The exercise: In the blog post below about working at the box shed, how many pallets could the crew usually repair each hour?

Source passage:
---*---

Wednesday, March 14, 2018

The Last Year, Part 3


Hi Again.

Kind of a rough day at work today, so to reset my mind, another installment of looking back over my working career. Aren’t you guys lucky?
Box Shed Continued: I spent a lot of time at the box shed. I had different shifts, with Graveyard (Midnight to 8:30) and days, from 8:00 to 4:30 being the most. I spent some time on Swing (4:00 PM until 12:30) as well.

Mondays were the heaviest days for unloading trailers and sorting the boxes and other stuff that either makes round trips to the stores (Milk crates, egg crates, bread trays, etc.) or things that came back and were recycled by being sold (cardboard) or things like pallets that went right back into the warehouses for reuse.

I spent my initial years as a straight warehousemen (yeah, it was never called a warehouse-person) doing the sorting stuff. For the first couple of years in the new shed, I also did a job of sanding the labels off of wood peach lugs so that they could be resold to local growers. I was by myself in a corner of the baler shed holding these lugs (boxes) one at a time against this huge machine that spun a belt of floor sanding material to grind off the labels, and make the box look sort of new. I brought my own goggles, face mask and ear protection as this was loud dusty and more than a little scary as if I had a moments inattention and allowed any part of me to brush against that rotating belt of the coarsest sandpaper you can imagine, I would have lost whatever touched it in a flash. Of course, being along, no one would know I was in trouble until a break when I didn’t show up to have a cup of (very poor) coffee. Not even sure then.

Break time was in a very small room. In those days the smokers dominated that kind of work force so being in that room was not that great if you wanted to breath. Alas, it was the only heated room in the facility so I did the breaks there and just had to put up with the blue air. There was one summer where the air smoke was a little different. One the of the guys was a committed stoner, and every break would lite up his little pipe with something that had a very unique smell. Yeah, those were the days.

Besides the box sanding business, we were also the place where pallet boards were repaired. The company bought extra slat boards (1x6’s) and nails for the air powered guns by the truck load. Anther very noisy job with us swing 20 oz hammers, crow bars and shooting those nail guns all shifts. We were usually able to repair a stack of 15 pallets every hour. Some repairs were quick, others required more. It was a job that you just got into a pace and didn’t think too much.

---*---

Extracted information:
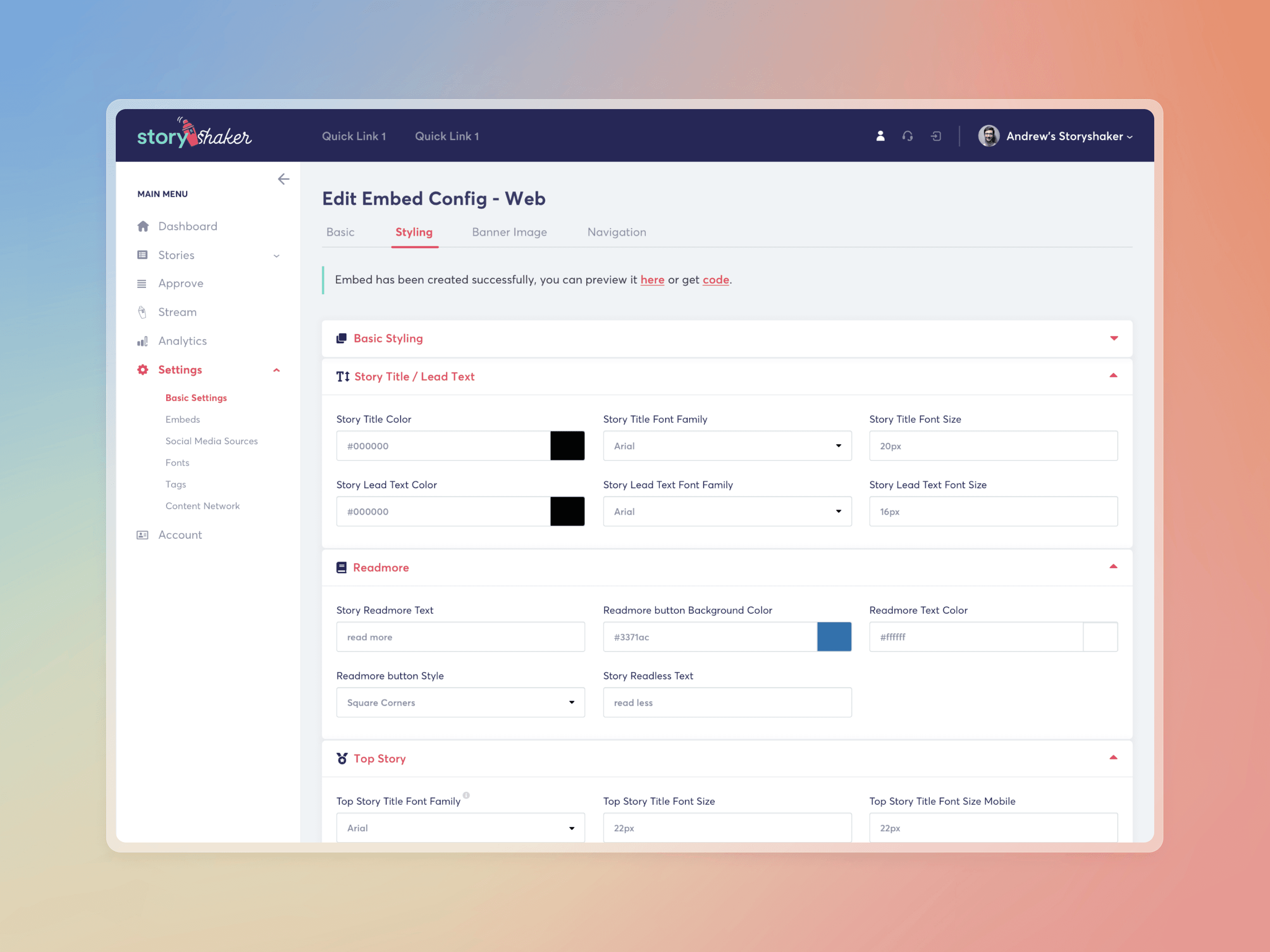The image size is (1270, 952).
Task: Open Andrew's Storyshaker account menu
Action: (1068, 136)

---*---

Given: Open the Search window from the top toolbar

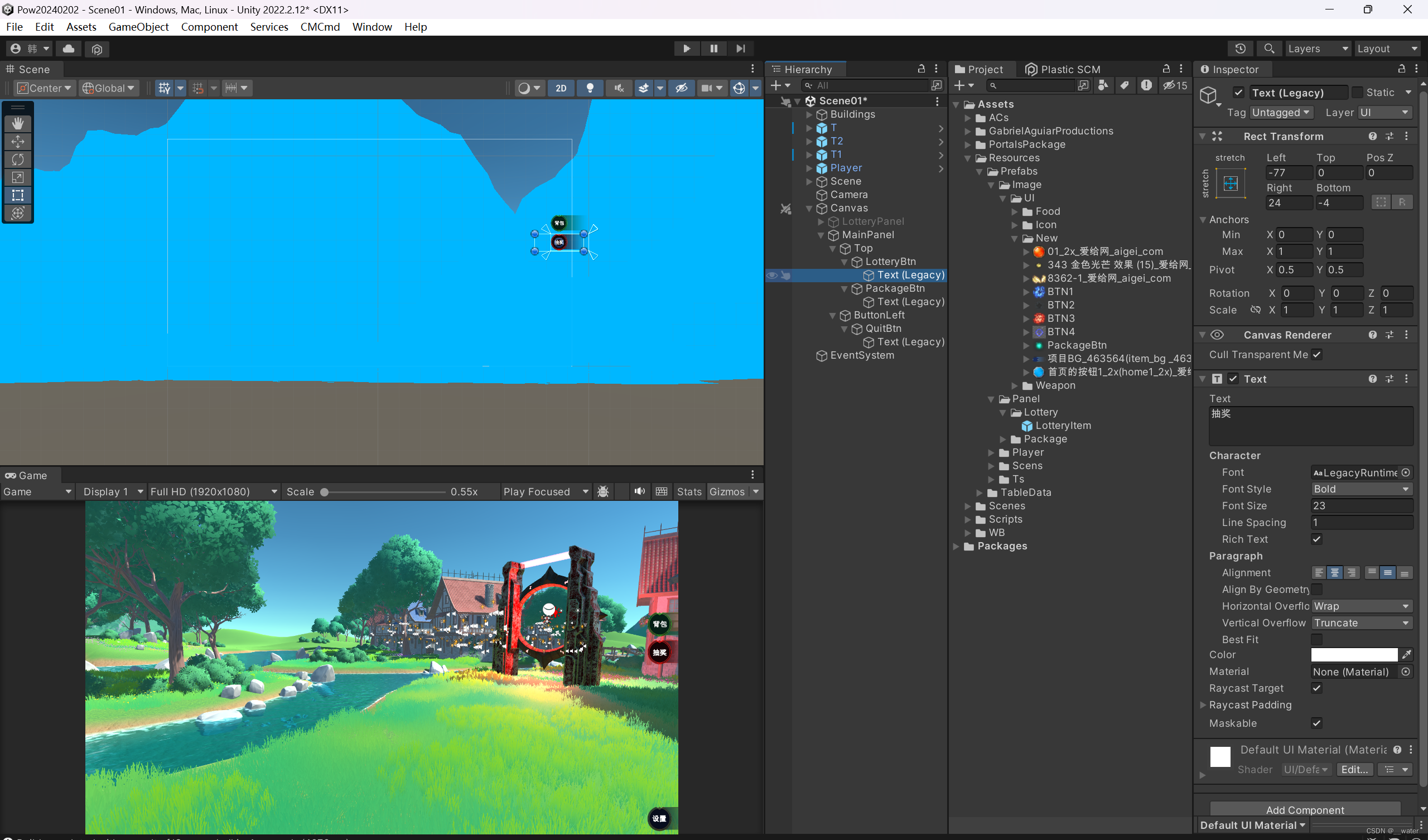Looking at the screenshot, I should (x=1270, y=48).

---*---

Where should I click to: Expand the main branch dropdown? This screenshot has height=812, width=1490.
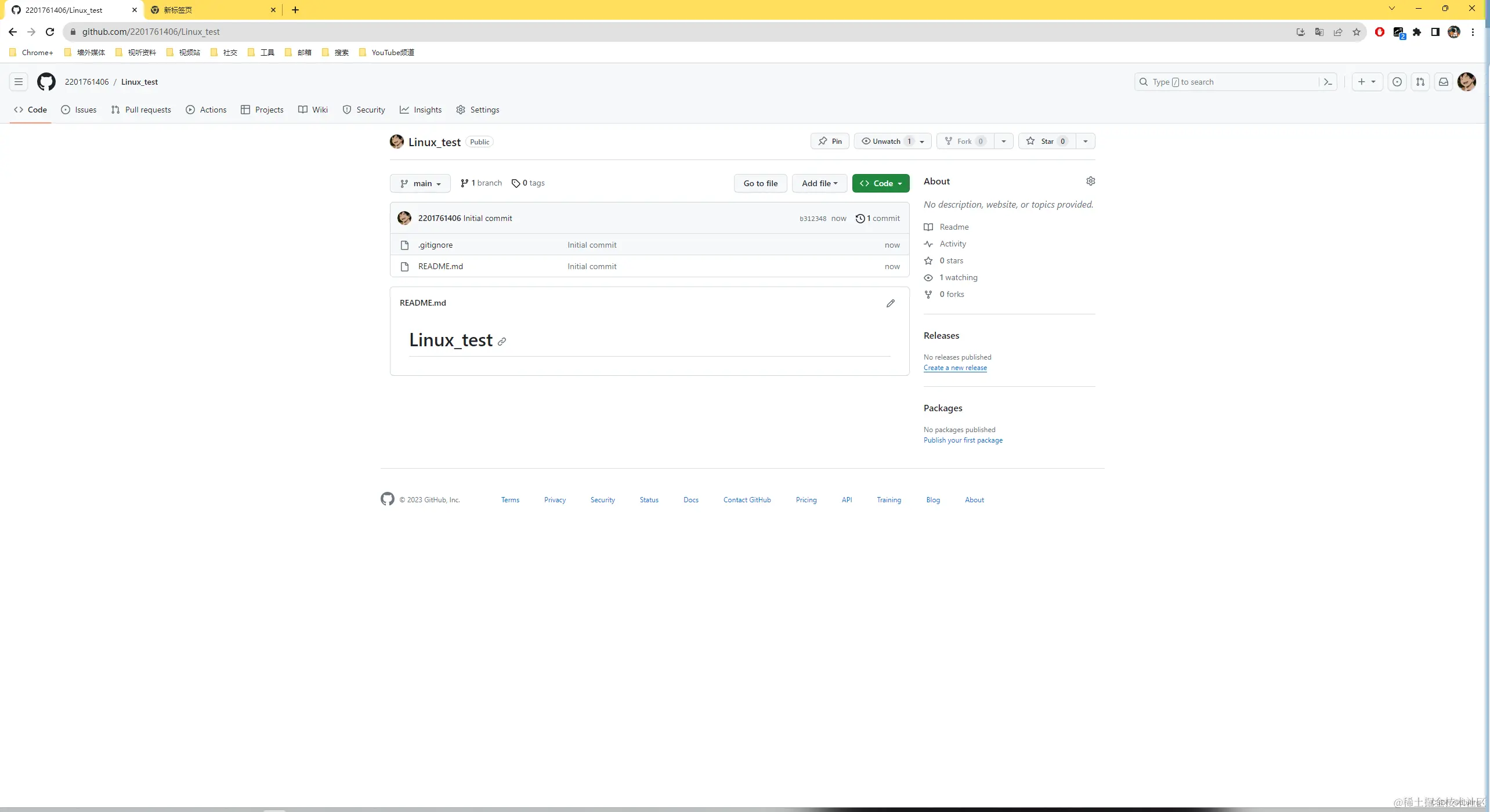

---*---

Final answer: A stack of 15 pallets.